Module core.datasources.bq_datasource

BigQuery Datasource definition

Classes

BigQueryDatasource(name: str, query_project: str, query_dataset: str, query_table: str, gcs_location: str, query_limit: Union[int, NoneType] = None, dest_project: str = None, schema: Dict = None, **unused_kwargs) : ZenML BigQuery datasource definition.

Use this for BigQuery training pipelines.

Initialize BigQuery source. This creates a DataPipeline that
essentially performs the following query using Apache Beam.

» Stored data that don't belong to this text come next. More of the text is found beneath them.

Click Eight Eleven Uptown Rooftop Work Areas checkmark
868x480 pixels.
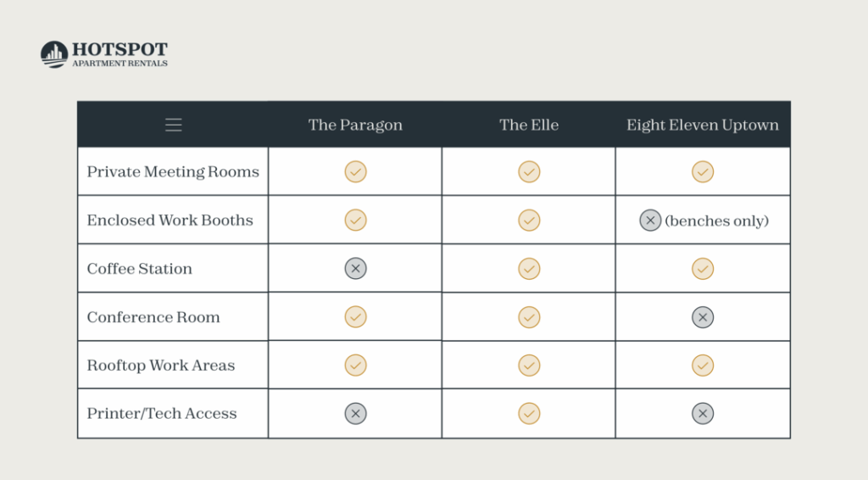pos(703,366)
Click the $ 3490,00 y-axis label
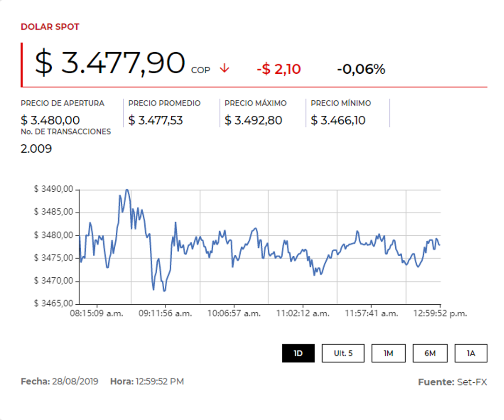Viewport: 504px width, 420px height. [54, 189]
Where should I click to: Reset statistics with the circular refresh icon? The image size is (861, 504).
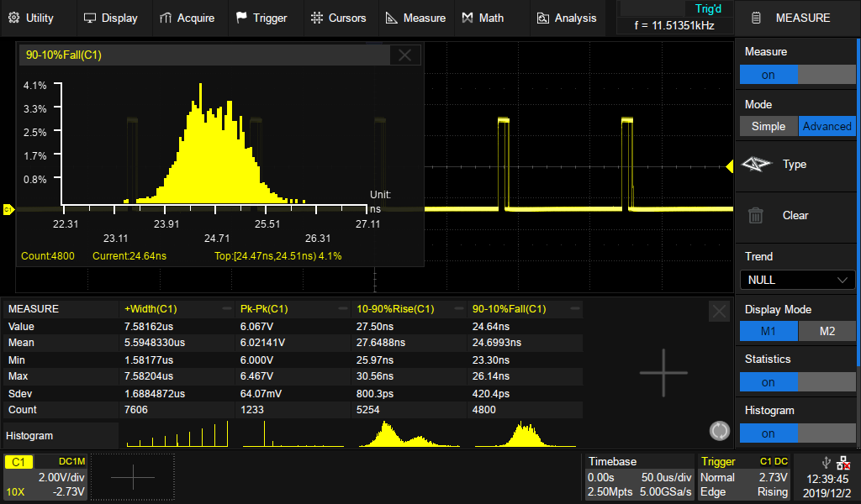point(719,431)
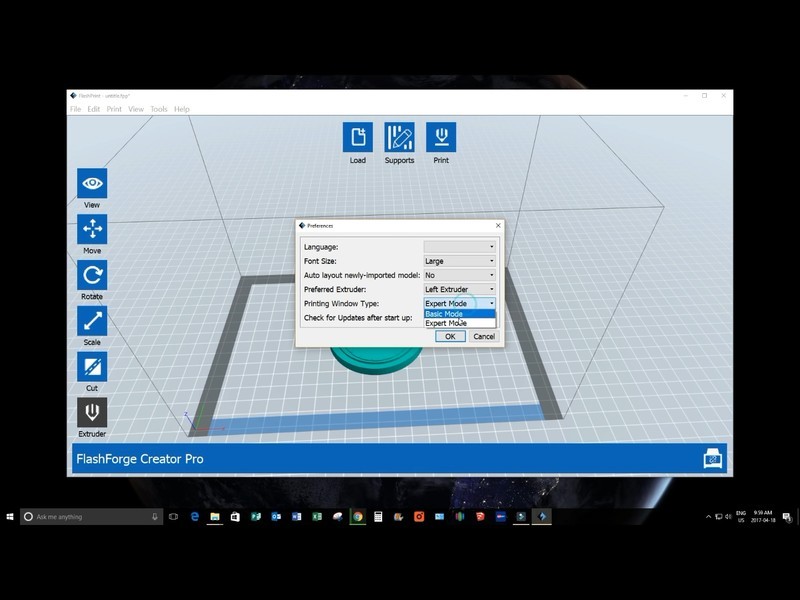
Task: Select the View eye tool
Action: coord(92,184)
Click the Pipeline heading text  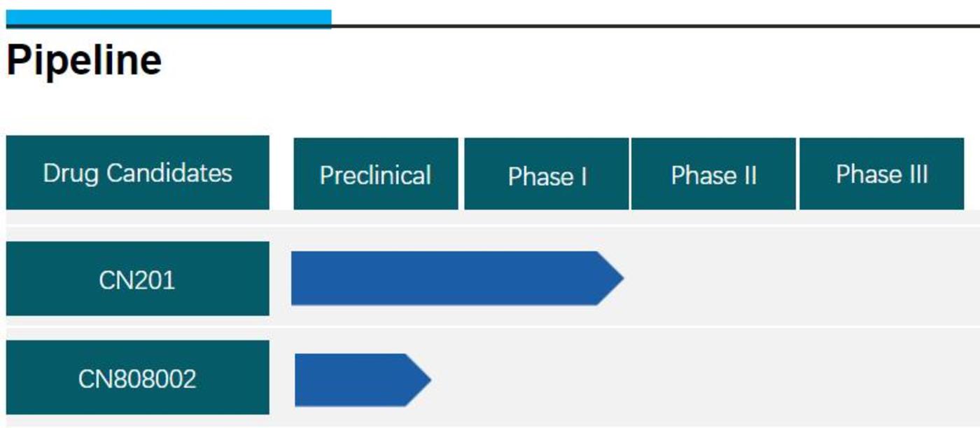point(84,60)
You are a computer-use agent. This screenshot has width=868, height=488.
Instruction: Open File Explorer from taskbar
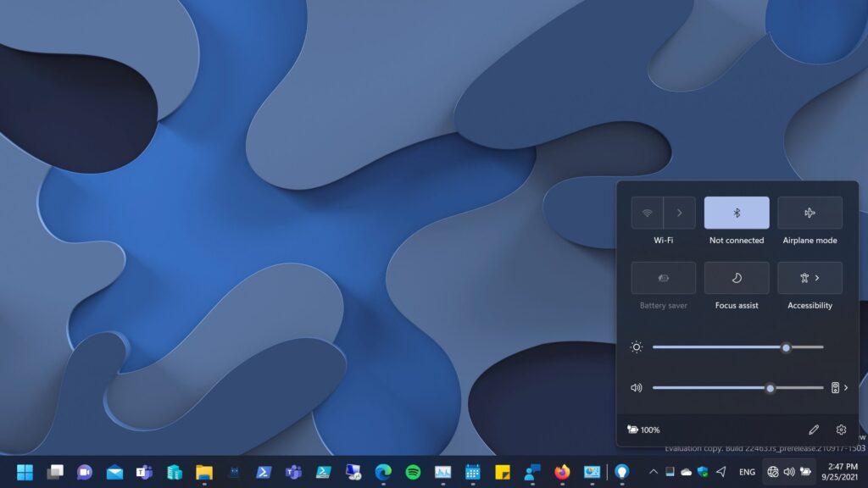203,472
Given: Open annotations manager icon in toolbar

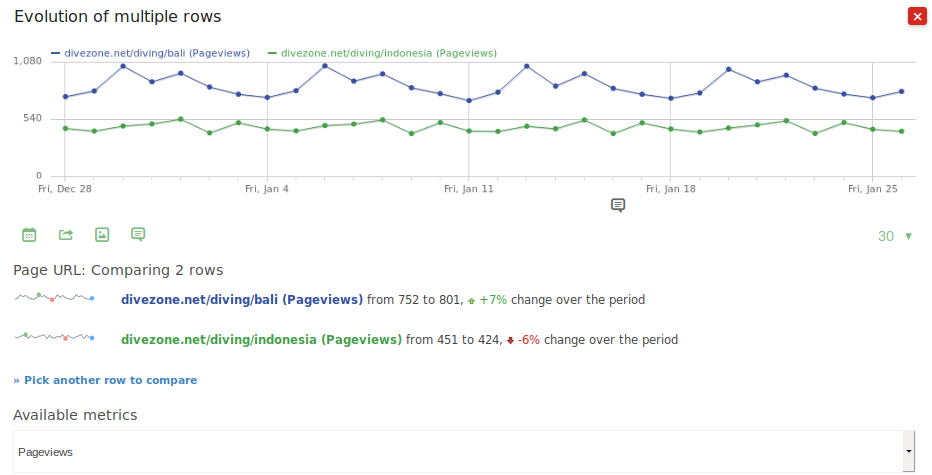Looking at the screenshot, I should click(138, 235).
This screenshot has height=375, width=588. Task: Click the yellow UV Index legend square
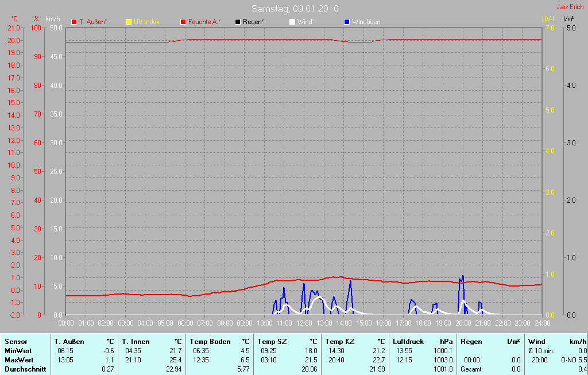(128, 22)
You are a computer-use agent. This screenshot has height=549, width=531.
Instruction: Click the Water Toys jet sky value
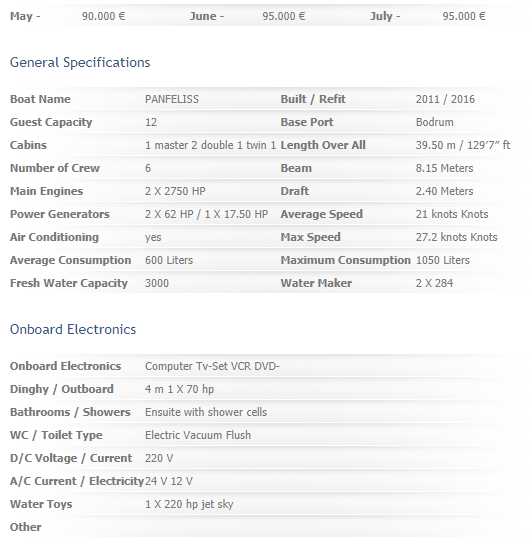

`SELECT * FROM query_project.query_dataset.query_table`

A Google Cloud Storage location needs to be provided to make this work.
The GCS location is used to write temporary dumps of the query as the
beam pipeline executes. The location must exist within a GCP project
specified through dest_project.

Args:
    name: name of datasource. Must be globally unique in the repo.
    query_project: name of gcp project.
    query_dataset: name of dataset.
    query_table: name of table in dataset.
    query_limit: how many rows, from the top, to be queried.
    gcs_location: google cloud storage (bucket) location to store temp.
    dest_project: name of destination project. If None is specified,
    then dest_project is set to the same as query_project.

### Ancestors (in MRO)

* zenml.core.datasources.base_datasource.BaseDatasource

### Class variables

`DATA_STEP`
:   A step that reads in data from a Google BigQuery table supplied on
    construction.